* Exercise
Every entry needs to be given again exactly as it reads.

* Given information
--- START ---

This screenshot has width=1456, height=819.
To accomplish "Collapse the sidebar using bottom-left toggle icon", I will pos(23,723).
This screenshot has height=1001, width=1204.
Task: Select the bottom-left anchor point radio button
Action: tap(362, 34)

--- END ---

* Answer box
This screenshot has width=1456, height=819.
To accomplish "Collapse the sidebar using bottom-left toggle icon", I will pos(23,723).
This screenshot has height=1001, width=1204.
Task: Select the bottom-left anchor point radio button
Action: tap(362, 34)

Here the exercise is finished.